Co-Pilot deliberately crashed aircraft

French gendarmes walk in the rescue base camp in the Alps in southern France, March 25, 2015. French gendarmes late Tuesday found one of the two black boxes of the German passenger plane that crashed in southern France with 150 people on board, while a joint international probe into the cause of the accident is under way.
French gendarmes walk in the rescue base camp in the Alps in southern France, March 25, 2015. French gendarmes late Tuesday found one of the two black boxes of the German passenger plane that crashed in southern France with 150 people on board, while a joint international probe into the cause of the accident is under way.

The co-pilot of a plane which crashed in the Alps activated the descent button and refused to open the cockpit door to the pilot.

Marseille prosecutor Brice Robin says the co-pilot, Andreas Lubitz, 28, was alone at the controls of the Germanwings flight and “intentionally” sent the plane into the doomed descent reports Sky News.

He said that the crew member – who won a Federal Aviation Authority award in 2013 – wanted to “destroy the plane”.

He said: “We assume the (captain) went to the loo or something. The co-pilot is on his own in charge of the plane, and it is while he is alone that he uses the flight monitoring system which starts the descent of the plane.”

The flight monitoring system cannot be accidentally triggered, he added.

“We hear several cries from the captain asking to get in. Through the intercom system he identifies himself – but there is no answer. He knocks on the door and asks for it to be opened – but there is no answer.”
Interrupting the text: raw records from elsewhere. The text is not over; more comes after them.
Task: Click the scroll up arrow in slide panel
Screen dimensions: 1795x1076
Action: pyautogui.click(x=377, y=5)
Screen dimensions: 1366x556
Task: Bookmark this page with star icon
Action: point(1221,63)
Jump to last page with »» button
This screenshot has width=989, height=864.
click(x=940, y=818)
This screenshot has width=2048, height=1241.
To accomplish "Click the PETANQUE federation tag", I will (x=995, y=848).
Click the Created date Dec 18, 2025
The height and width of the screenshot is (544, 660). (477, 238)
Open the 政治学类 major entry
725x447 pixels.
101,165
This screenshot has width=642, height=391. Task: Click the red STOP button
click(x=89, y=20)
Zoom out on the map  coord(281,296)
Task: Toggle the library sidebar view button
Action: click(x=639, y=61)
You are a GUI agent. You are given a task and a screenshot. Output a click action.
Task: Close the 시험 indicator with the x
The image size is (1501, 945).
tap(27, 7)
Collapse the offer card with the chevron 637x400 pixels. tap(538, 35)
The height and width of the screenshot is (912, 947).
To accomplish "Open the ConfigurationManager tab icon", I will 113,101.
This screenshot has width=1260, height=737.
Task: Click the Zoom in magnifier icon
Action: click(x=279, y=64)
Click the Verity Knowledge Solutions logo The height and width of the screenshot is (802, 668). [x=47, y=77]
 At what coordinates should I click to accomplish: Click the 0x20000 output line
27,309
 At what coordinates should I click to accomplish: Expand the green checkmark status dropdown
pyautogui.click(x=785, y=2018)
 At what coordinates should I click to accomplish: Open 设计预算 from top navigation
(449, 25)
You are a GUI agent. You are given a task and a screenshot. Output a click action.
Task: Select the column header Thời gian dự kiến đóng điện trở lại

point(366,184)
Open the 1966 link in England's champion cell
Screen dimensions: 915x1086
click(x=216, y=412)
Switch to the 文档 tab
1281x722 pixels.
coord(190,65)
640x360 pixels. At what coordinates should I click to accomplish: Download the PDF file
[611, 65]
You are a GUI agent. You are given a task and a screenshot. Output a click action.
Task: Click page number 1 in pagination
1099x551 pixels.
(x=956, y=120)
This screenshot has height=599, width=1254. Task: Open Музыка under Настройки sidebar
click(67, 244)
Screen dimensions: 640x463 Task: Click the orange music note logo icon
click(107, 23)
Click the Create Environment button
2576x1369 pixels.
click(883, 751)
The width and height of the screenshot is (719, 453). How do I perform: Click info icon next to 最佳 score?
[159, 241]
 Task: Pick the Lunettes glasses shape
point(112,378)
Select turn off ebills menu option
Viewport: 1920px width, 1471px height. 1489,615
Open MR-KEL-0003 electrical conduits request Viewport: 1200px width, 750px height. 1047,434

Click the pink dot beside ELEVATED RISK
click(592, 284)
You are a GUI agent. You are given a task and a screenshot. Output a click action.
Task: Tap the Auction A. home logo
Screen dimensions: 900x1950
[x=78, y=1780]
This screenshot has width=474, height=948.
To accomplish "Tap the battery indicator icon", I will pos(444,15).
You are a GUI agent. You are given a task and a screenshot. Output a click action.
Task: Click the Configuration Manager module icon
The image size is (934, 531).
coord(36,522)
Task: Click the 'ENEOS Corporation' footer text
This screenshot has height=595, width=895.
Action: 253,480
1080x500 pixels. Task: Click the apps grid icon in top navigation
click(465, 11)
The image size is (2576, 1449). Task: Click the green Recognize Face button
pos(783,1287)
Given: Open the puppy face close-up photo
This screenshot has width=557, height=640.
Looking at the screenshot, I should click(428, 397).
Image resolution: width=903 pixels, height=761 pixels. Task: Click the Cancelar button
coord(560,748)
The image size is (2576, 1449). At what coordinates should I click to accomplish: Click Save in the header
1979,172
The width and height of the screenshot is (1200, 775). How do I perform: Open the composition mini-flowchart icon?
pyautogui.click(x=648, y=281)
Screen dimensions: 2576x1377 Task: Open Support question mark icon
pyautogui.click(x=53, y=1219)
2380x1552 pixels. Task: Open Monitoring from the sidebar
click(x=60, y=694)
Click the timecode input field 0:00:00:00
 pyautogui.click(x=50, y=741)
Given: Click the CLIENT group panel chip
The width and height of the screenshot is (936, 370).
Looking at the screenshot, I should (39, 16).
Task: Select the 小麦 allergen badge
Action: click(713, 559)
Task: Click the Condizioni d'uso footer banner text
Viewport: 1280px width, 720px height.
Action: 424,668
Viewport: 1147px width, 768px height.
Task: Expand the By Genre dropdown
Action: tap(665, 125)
The plane ploughed into the side of a mountain at around 430mph, killing all of those on board instantly.

“I think the victims only realised at the last moment because on the recording you only hear the screams literally on the last moments of the recording.”

Mr Robin said Mr Lubitz was a German national but does not know his ethnicity or religion.

He said there is nothing to indicate that this was a terrorism-related event. He said he would not speculate on whether the co-pilot had committed suicide.

He said the families are in a “state of shock” and “can’t believe what has happened”.